СПИСОК ЗАДАЧ:
A) Изложите отрывок в двух предложениях.
B) Скопируйте без изменений часть отрывка от «Я поинтересовался —» до «перейти к немцам?».

ОТРЫВОК ДЛЯ ЧТЕНИЯ:
Я поинтересовался — где доктора? Санитар махнул рукой:
— Третьего дня сбежали!
— А вы как же?
— Мы раненых не бросим, — ответили санитары.
Пожилые, неказистые, они показались тогда героями. Но позже закралось сомнение — не было ли это просто благовидным предлогом, чтобы перейти к немцам?
При отступлении я следовал за пушками. Надобности в этом большой не было: снаряды были израсходованы. Но пушки спасли мне жизнь. Случилось это так. Я сидел на камне недалеко от орудий и следил за виражами юнкерсов, клевавших какую-то жертву. Вдруг я увидел приближавшуюся ко мне группу командиров. Но что меня сразу поразило — все командиры были без фуражек и шли тесно прижавшись друг к другу. Подойдя ко мне, передний спросил: «Где ваша часть, товарищ сержант?» Я показал на орудия. Командиры круто повернули, направились к стоявшему невдалеке красноармейцу и задали ему, вероятно, тот же вопрос. Вдруг передний командир шагнул в сторону, за ним оказался другой с револьвером в руке. Прозвучал негромкий выстрел. Красноармеец упал. Командиры дружно повернули и зашагали в сторону. Когда я подошел к солдату, он уже не двигался. На груди расползалось черное пятно крови. Я предполагаю, что это была группа энкаведистов или же комиссаров, наводивших «порядок». Сколько они убили неповинных людей, сказать трудно.

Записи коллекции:
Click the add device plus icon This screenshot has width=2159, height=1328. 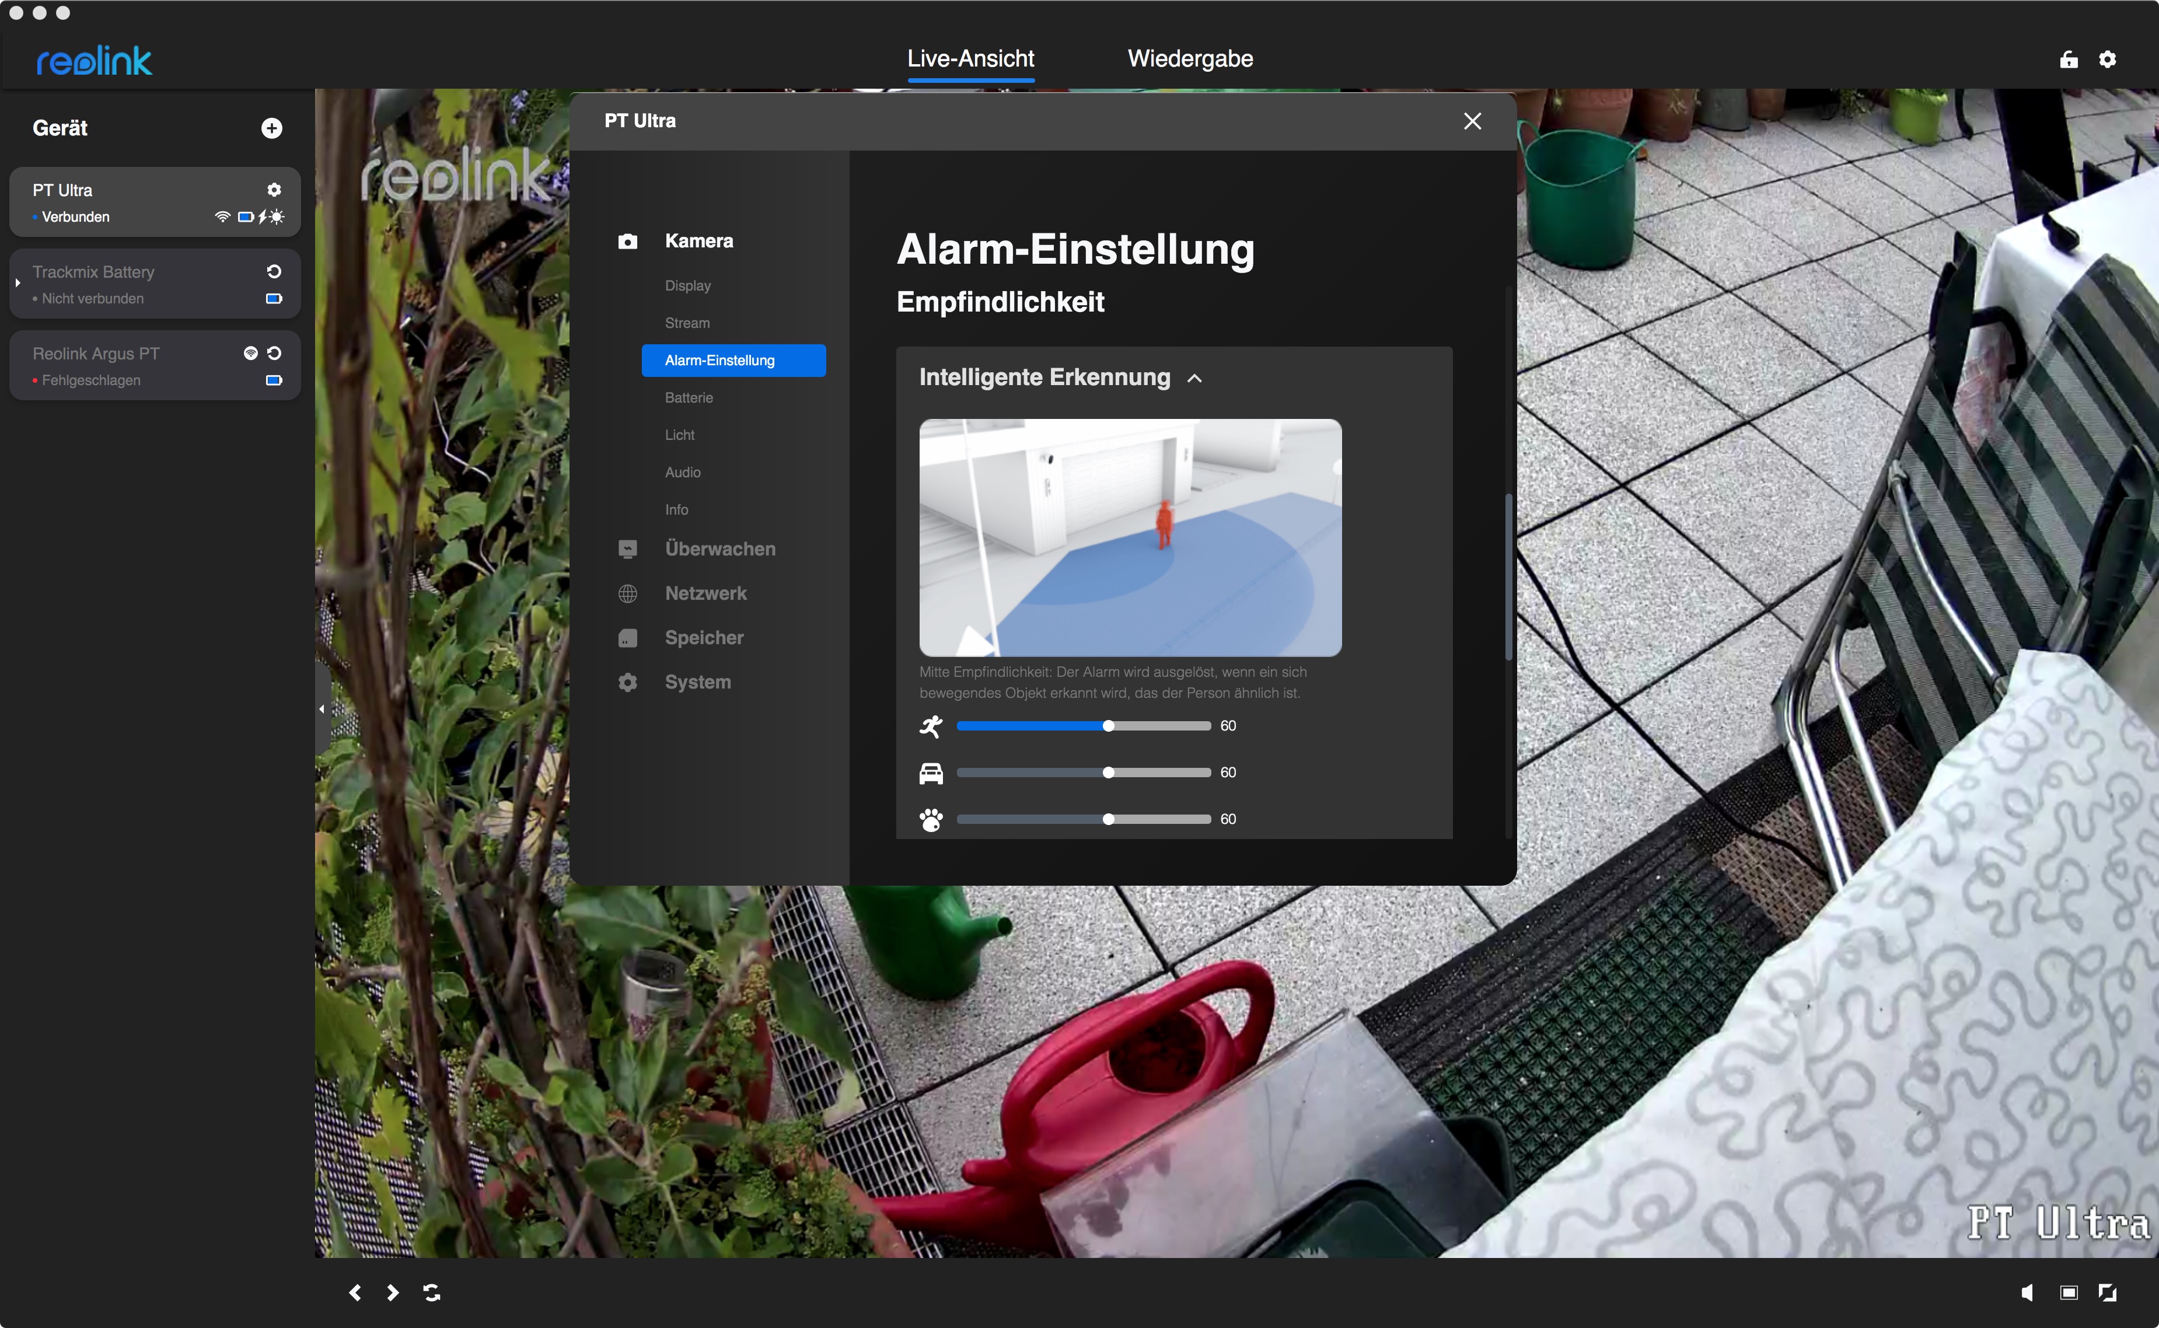(x=271, y=128)
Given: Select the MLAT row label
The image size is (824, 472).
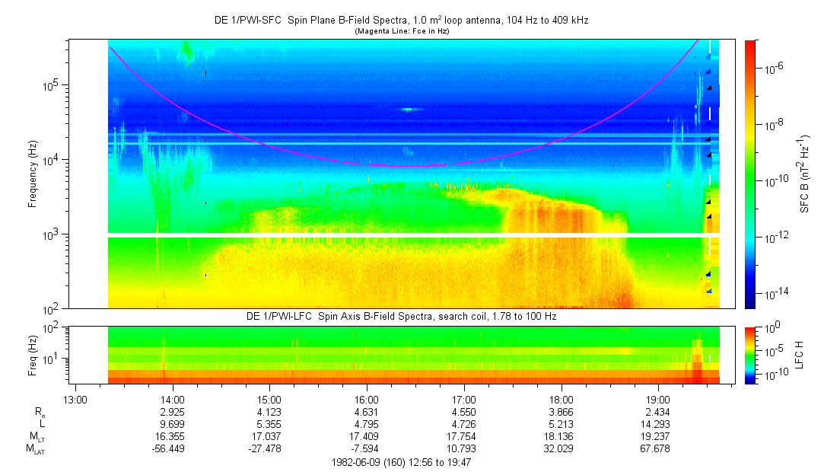Looking at the screenshot, I should tap(34, 449).
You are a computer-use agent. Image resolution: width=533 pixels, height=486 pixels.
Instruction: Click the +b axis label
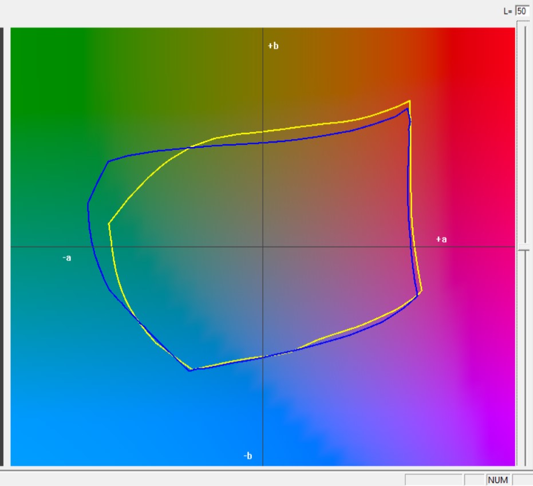tap(273, 46)
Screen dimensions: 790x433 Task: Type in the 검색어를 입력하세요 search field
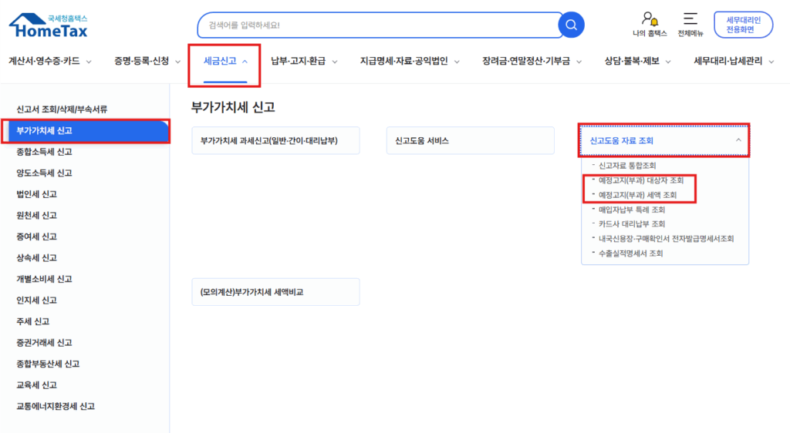tap(378, 25)
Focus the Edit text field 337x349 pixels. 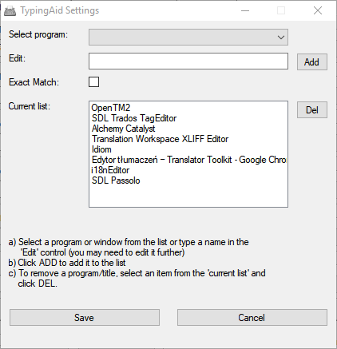coord(188,61)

ОЖИДАЕМЫЕ ОТВЕТЫ:
A) Когда доктора сбежали, санитары остались с ранеными, но позже рассказчик усомнился, не было ли это предлогом, чтобы перейти к немцам. Во время отступления группа командиров без фуражек спросила рассказчика о его части, а затем один из них застрелил стоявшего невдалеке красноармейца.

B)
Я поинтересовался — где доктора? Санитар махнул рукой:
— Третьего дня сбежали!
— А вы как же?
— Мы раненых не бросим, — ответили санитары.
Пожилые, неказистые, они показались тогда героями. Но позже закралось сомнение — не было ли это просто благовидным предлогом, чтобы перейти к немцам?